#### SET PROBLEM:
Convert the material from its start through the line containing "[x=209, y=125]" into a JSON list of strings, one string per line, skipping blank lines. Leave the pictures out of your answer.

>> BEGIN MATERIAL FOR THE TASK

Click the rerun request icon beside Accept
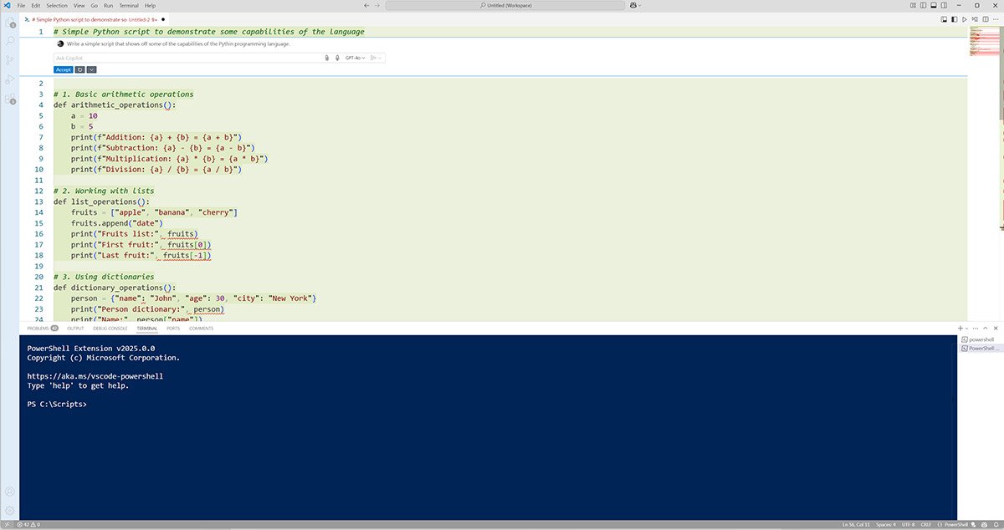Image resolution: width=1004 pixels, height=530 pixels. 79,69
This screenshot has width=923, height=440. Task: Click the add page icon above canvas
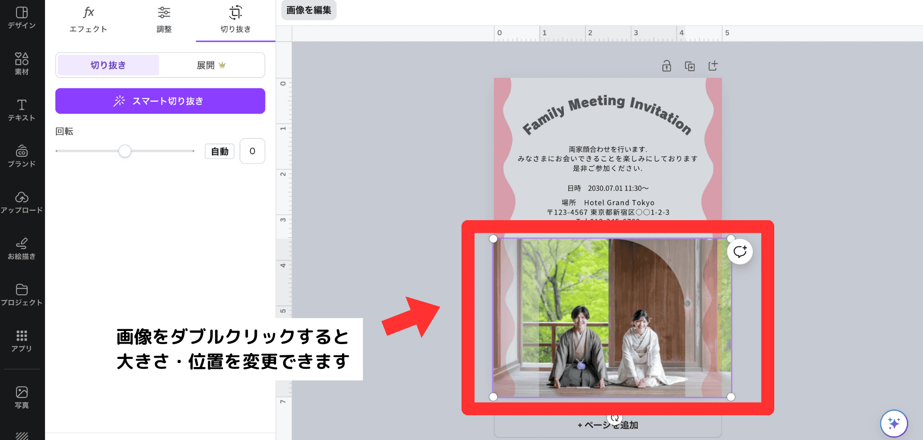(x=713, y=66)
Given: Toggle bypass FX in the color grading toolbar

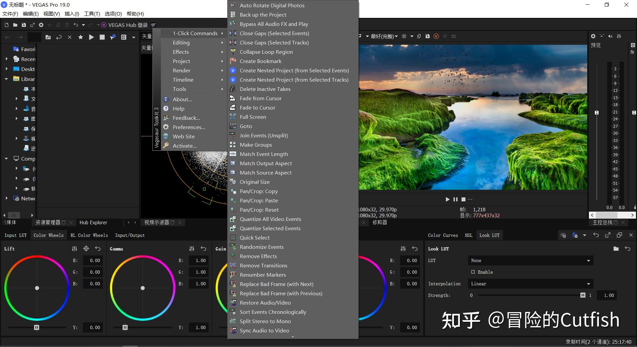Looking at the screenshot, I should [563, 235].
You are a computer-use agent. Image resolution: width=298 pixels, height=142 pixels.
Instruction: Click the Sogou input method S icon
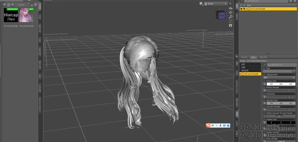[x=209, y=125]
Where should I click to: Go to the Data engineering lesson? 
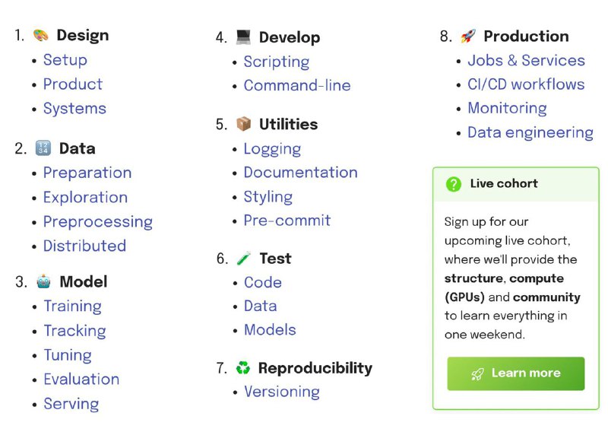[530, 132]
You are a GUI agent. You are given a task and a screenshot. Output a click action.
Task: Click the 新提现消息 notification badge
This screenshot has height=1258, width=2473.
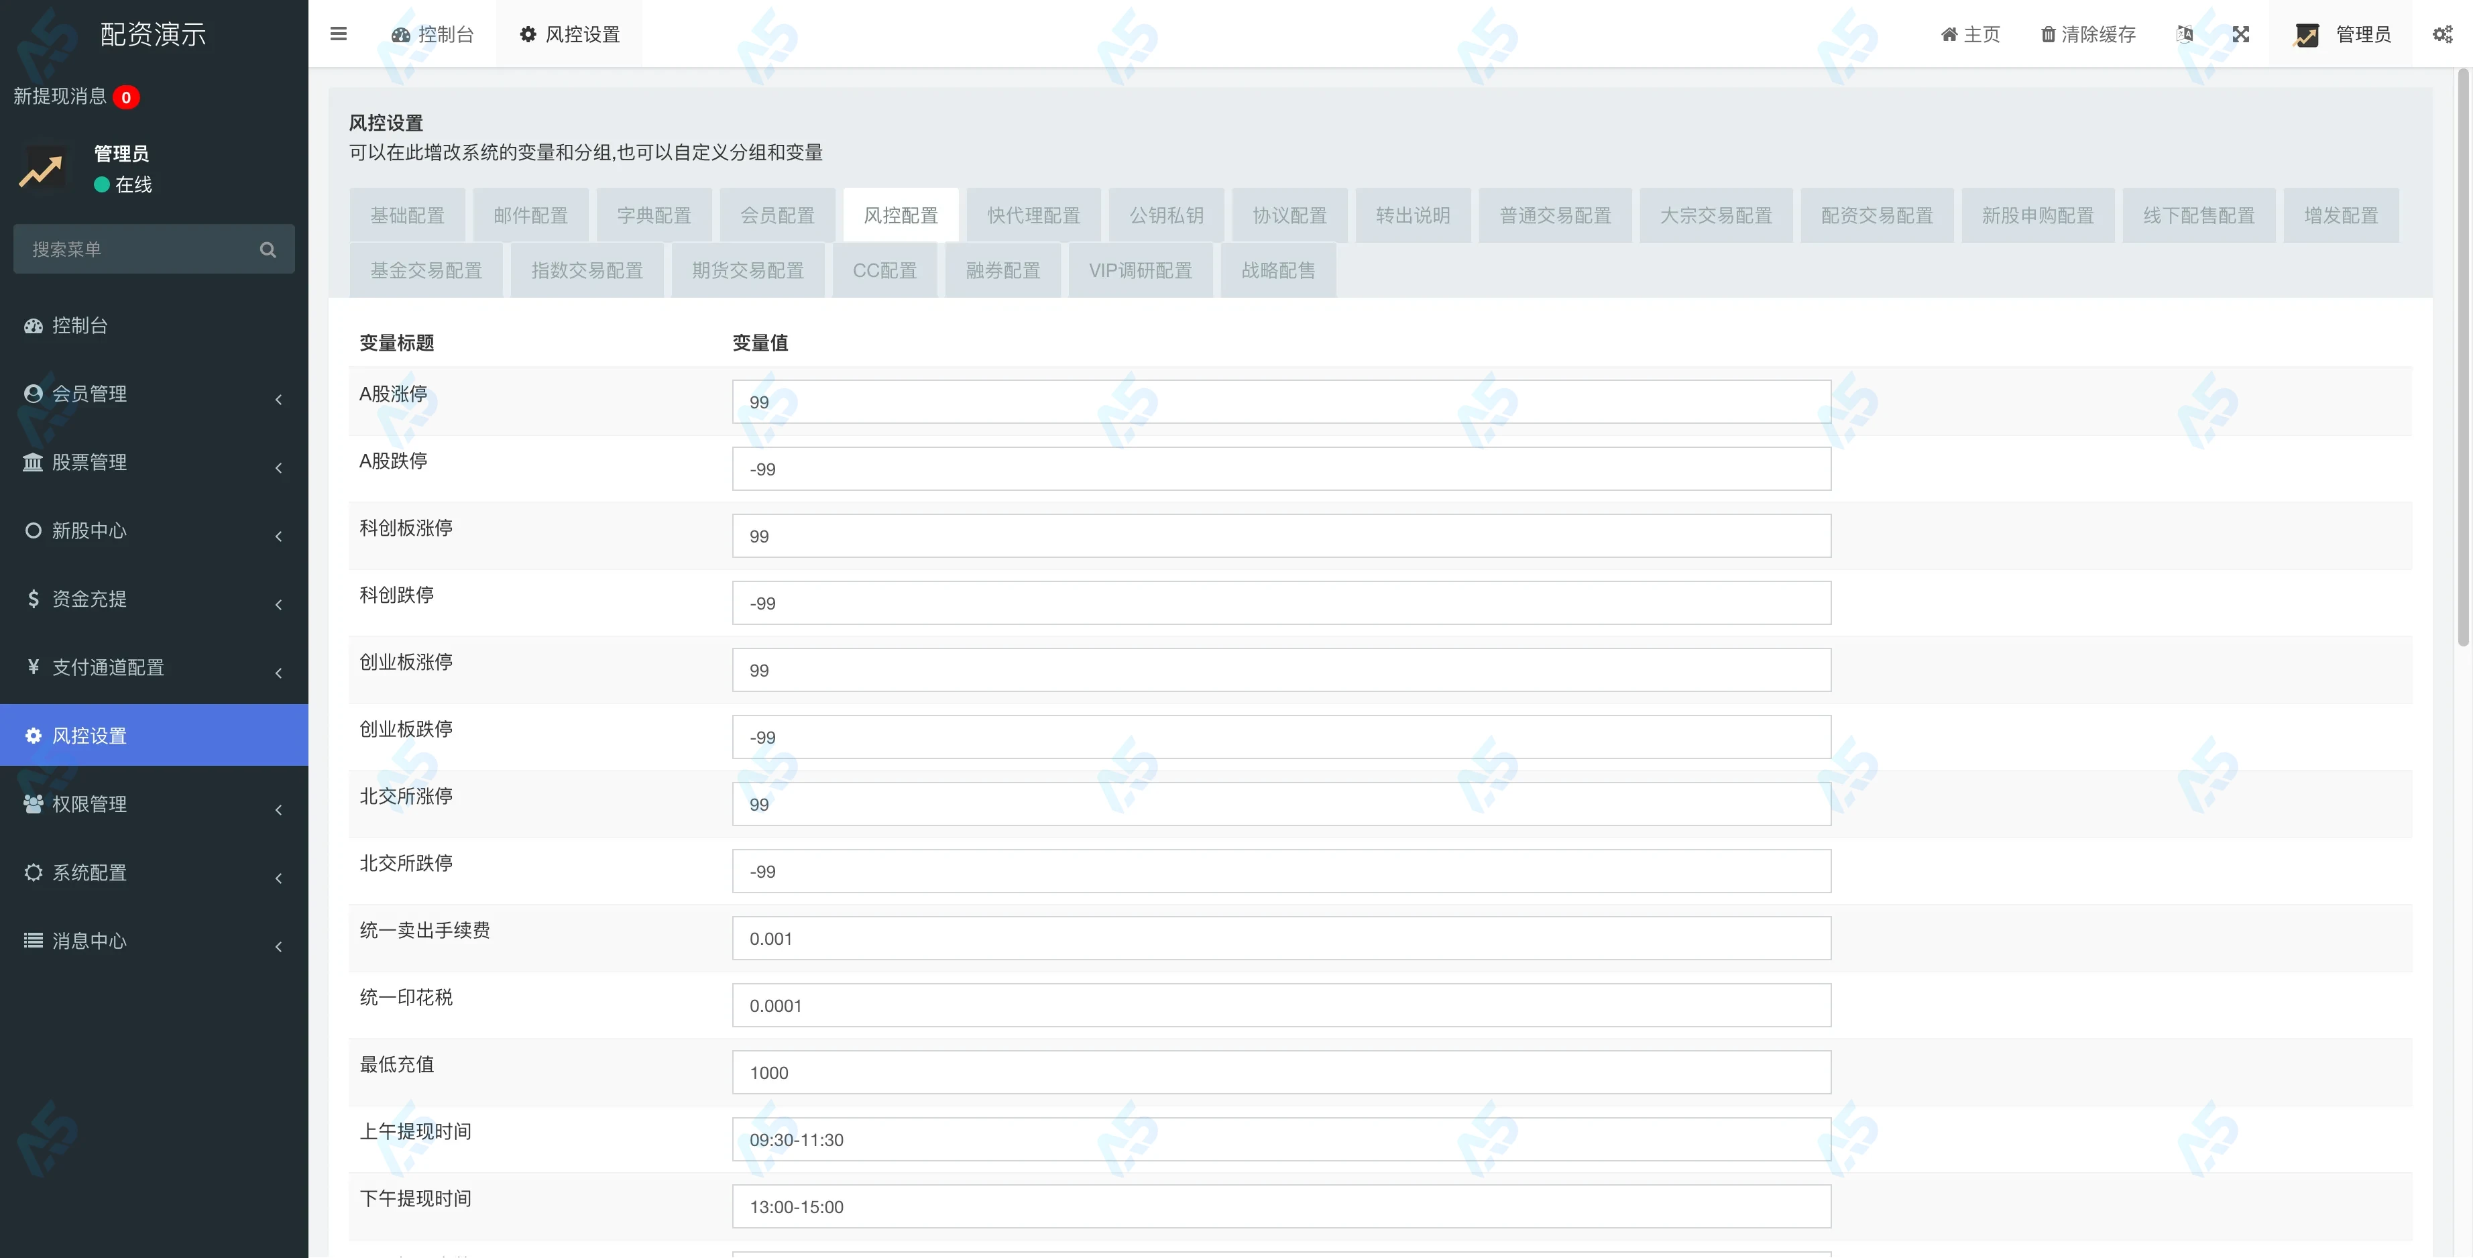[126, 97]
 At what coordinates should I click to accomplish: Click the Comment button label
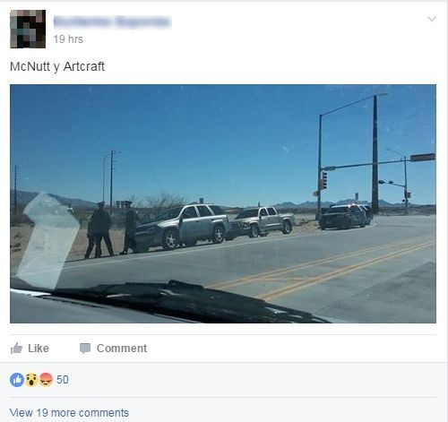click(122, 349)
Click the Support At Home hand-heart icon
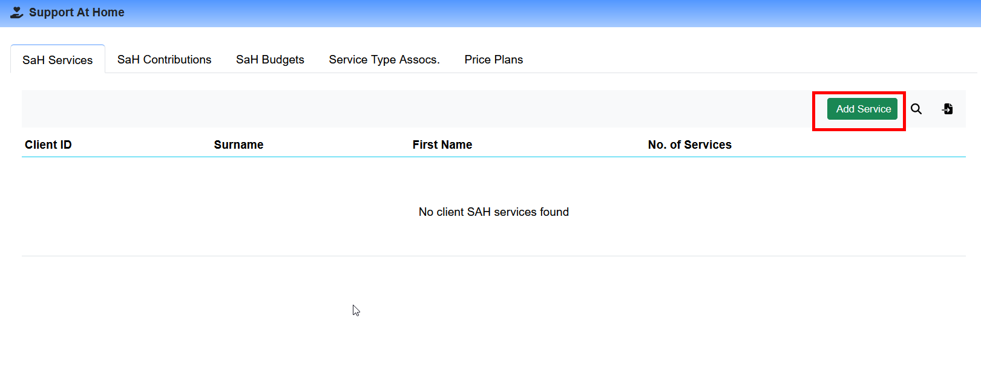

>> END MATERIAL FOR THE TASK

#### ANSWER TO THIS EXERCISE:
[
  "Click the rerun request icon beside Accept",
  "Image resolution: width=1004 pixels, height=530 pixels. 79,69",
  "This screenshot has width=923, height=440. Task: Click the add page icon above canvas",
  "(x=713, y=66)",
  "Given: Toggle bypass FX in the color grading toolbar",
  "Looking at the screenshot, I should [563, 235].",
  "You are a computer-use agent. Image resolution: width=298 pixels, height=142 pixels.",
  "Instruction: Click the Sogou input method S icon",
  "[x=209, y=125]"
]